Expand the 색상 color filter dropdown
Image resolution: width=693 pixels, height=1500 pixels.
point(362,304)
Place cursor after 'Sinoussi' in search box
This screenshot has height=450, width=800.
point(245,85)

*-*-*

What the exercise asks
Recast every line of the items above as a numbered list, leaving out blank lines.

The reply
1. Expand the 색상 color filter dropdown
2. Image resolution: width=693 pixels, height=1500 pixels.
3. point(362,304)
4. Place cursor after 'Sinoussi' in search box
5. This screenshot has height=450, width=800.
6. point(245,85)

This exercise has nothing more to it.